▶ [Task to carry out] When you copy the material, keep each line exactly as it appears.
⁂
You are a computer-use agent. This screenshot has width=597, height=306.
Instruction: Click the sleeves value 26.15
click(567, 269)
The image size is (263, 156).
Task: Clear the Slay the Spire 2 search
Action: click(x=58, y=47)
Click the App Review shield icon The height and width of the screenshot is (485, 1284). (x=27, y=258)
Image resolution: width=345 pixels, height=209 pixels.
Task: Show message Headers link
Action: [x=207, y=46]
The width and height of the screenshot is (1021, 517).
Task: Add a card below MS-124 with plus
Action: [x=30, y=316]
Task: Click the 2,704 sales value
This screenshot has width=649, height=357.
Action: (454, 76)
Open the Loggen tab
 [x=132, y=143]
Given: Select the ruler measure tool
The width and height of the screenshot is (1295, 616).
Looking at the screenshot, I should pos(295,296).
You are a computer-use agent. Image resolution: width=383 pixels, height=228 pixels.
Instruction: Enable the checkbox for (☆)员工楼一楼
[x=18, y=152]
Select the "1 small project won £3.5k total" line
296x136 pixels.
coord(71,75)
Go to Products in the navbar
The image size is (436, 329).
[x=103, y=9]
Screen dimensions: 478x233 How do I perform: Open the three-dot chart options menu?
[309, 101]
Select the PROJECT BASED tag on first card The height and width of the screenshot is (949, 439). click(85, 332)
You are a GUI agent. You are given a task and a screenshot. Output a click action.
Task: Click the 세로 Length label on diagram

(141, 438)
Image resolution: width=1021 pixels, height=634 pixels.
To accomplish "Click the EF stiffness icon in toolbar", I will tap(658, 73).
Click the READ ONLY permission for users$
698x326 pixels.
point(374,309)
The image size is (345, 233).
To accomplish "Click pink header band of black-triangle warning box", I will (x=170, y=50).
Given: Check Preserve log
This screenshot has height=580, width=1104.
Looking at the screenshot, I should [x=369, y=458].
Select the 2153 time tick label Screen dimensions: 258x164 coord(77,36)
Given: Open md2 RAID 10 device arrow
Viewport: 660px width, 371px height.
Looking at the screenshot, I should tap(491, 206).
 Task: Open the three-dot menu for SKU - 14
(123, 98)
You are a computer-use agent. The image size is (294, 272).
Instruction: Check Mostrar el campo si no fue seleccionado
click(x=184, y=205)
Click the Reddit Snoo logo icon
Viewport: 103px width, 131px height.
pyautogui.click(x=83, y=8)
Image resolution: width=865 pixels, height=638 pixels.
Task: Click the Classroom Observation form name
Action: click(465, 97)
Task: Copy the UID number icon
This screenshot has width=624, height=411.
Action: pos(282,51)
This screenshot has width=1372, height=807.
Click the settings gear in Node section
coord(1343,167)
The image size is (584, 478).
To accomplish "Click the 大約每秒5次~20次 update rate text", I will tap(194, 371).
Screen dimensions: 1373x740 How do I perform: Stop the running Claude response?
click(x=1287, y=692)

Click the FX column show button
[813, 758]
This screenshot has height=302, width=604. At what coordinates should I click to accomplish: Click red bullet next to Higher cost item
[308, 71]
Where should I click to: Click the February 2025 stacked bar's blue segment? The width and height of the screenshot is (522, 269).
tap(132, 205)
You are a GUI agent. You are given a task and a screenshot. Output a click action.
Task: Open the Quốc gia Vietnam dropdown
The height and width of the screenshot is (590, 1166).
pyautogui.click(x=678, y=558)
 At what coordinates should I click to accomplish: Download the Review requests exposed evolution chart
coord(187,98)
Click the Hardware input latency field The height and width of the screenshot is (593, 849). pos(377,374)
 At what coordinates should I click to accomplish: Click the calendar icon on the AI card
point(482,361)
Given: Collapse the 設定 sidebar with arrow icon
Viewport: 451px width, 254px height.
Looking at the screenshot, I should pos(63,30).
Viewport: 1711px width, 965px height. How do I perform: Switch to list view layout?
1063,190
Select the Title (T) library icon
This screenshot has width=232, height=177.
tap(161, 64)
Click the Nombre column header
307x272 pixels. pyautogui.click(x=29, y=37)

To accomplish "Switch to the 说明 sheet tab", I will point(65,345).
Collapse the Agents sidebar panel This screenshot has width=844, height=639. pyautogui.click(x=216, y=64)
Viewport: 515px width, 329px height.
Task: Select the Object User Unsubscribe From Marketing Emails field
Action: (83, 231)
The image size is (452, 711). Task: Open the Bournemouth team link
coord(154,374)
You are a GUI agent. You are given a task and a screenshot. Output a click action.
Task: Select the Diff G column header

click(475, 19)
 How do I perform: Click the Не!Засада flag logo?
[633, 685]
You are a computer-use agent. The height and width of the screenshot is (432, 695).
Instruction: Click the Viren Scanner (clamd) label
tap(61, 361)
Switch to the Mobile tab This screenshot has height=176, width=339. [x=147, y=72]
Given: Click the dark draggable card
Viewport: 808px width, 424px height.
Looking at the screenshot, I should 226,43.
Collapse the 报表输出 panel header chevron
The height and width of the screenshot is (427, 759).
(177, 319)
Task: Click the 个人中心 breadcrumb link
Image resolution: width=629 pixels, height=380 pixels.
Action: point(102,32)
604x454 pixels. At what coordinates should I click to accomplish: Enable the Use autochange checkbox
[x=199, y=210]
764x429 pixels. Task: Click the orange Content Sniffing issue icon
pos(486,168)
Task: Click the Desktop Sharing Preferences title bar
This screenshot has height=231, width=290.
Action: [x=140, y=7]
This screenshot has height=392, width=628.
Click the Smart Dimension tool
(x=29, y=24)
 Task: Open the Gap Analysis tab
⁂
▶ [Output of the task]
You are a computer-use agent. This screenshot has width=597, height=306.
Instruction: Click the sleeves value 26.15
click(567, 269)
The image size is (263, 156).
Task: Clear the Slay the Spire 2 search
Action: click(x=58, y=47)
Click the App Review shield icon The height and width of the screenshot is (485, 1284). (x=27, y=258)
Image resolution: width=345 pixels, height=209 pixels.
Task: Show message Headers link
Action: [x=207, y=46]
The width and height of the screenshot is (1021, 517).
Task: Add a card below MS-124 with plus
Action: [x=30, y=316]
Task: Click the 2,704 sales value
This screenshot has width=649, height=357.
Action: (454, 76)
Open the Loggen tab
 [x=132, y=143]
Given: Select the ruler measure tool
The width and height of the screenshot is (1295, 616).
Looking at the screenshot, I should pos(295,296).
You are a computer-use agent. Image resolution: width=383 pixels, height=228 pixels.
Instruction: Enable the checkbox for (☆)员工楼一楼
[x=18, y=152]
Select the "1 small project won £3.5k total" line
296x136 pixels.
coord(71,75)
Go to Products in the navbar
The image size is (436, 329).
[x=103, y=9]
Screen dimensions: 478x233 How do I perform: Open the three-dot chart options menu?
[309, 101]
Select the PROJECT BASED tag on first card The height and width of the screenshot is (949, 439). click(85, 332)
You are a GUI agent. You are given a task and a screenshot. Output a click action.
Task: Click the 세로 Length label on diagram

(141, 438)
Image resolution: width=1021 pixels, height=634 pixels.
To accomplish "Click the EF stiffness icon in toolbar", I will tap(658, 73).
Click the READ ONLY permission for users$
698x326 pixels.
point(374,309)
The image size is (345, 233).
To accomplish "Click pink header band of black-triangle warning box", I will (x=170, y=50).
Given: Check Preserve log
This screenshot has height=580, width=1104.
Looking at the screenshot, I should [x=369, y=458].
Select the 2153 time tick label Screen dimensions: 258x164 coord(77,36)
Given: Open md2 RAID 10 device arrow
Viewport: 660px width, 371px height.
Looking at the screenshot, I should tap(491, 206).
 Task: Open the three-dot menu for SKU - 14
(123, 98)
You are a computer-use agent. The image size is (294, 272).
Instruction: Check Mostrar el campo si no fue seleccionado
click(x=184, y=205)
Click the Reddit Snoo logo icon
Viewport: 103px width, 131px height.
pyautogui.click(x=83, y=8)
Image resolution: width=865 pixels, height=638 pixels.
Task: Click the Classroom Observation form name
Action: click(465, 97)
Task: Copy the UID number icon
This screenshot has width=624, height=411.
Action: pos(282,51)
This screenshot has width=1372, height=807.
Click the settings gear in Node section
coord(1343,167)
The image size is (584, 478).
To accomplish "Click the 大約每秒5次~20次 update rate text", I will tap(194, 371).
Screen dimensions: 1373x740 How do I perform: Stop the running Claude response?
click(x=1287, y=692)

Click the FX column show button
[813, 758]
This screenshot has height=302, width=604. At what coordinates should I click to accomplish: Click red bullet next to Higher cost item
[308, 71]
Where should I click to: Click the February 2025 stacked bar's blue segment? The width and height of the screenshot is (522, 269).
tap(132, 205)
You are a GUI agent. You are given a task and a screenshot. Output a click action.
Task: Open the Quốc gia Vietnam dropdown
The height and width of the screenshot is (590, 1166).
pyautogui.click(x=678, y=558)
 At what coordinates should I click to accomplish: Download the Review requests exposed evolution chart
coord(187,98)
Click the Hardware input latency field The height and width of the screenshot is (593, 849). pos(377,374)
 At what coordinates should I click to accomplish: Click the calendar icon on the AI card
point(482,361)
Given: Collapse the 設定 sidebar with arrow icon
Viewport: 451px width, 254px height.
Looking at the screenshot, I should pos(63,30).
Viewport: 1711px width, 965px height. How do I perform: Switch to list view layout?
1063,190
Select the Title (T) library icon
This screenshot has width=232, height=177.
tap(161, 64)
Click the Nombre column header
307x272 pixels. pyautogui.click(x=29, y=37)

To accomplish "Switch to the 说明 sheet tab", I will point(65,345).
Collapse the Agents sidebar panel This screenshot has width=844, height=639. pyautogui.click(x=216, y=64)
Viewport: 515px width, 329px height.
Task: Select the Object User Unsubscribe From Marketing Emails field
Action: (83, 231)
The image size is (452, 711). Task: Open the Bournemouth team link
coord(154,374)
You are a GUI agent. You are given a task and a screenshot. Output a click action.
Task: Select the Diff G column header

click(475, 19)
 How do I perform: Click the Не!Засада flag logo?
[633, 685]
You are a computer-use agent. The height and width of the screenshot is (432, 695).
Instruction: Click the Viren Scanner (clamd) label
tap(61, 361)
Switch to the Mobile tab This screenshot has height=176, width=339. [x=147, y=72]
Given: Click the dark draggable card
Viewport: 808px width, 424px height.
Looking at the screenshot, I should 226,43.
Collapse the 报表输出 panel header chevron
The height and width of the screenshot is (427, 759).
(177, 319)
Task: Click the 个人中心 breadcrumb link
Image resolution: width=629 pixels, height=380 pixels.
Action: point(102,32)
604x454 pixels. At what coordinates should I click to accomplish: Enable the Use autochange checkbox
[x=199, y=210]
764x429 pixels. Task: Click the orange Content Sniffing issue icon
pos(486,168)
Task: Click the Desktop Sharing Preferences title bar
This screenshot has height=231, width=290.
Action: [x=140, y=7]
This screenshot has height=392, width=628.
Click the Smart Dimension tool
(x=29, y=24)
 Task: Open the Gap Analysis tab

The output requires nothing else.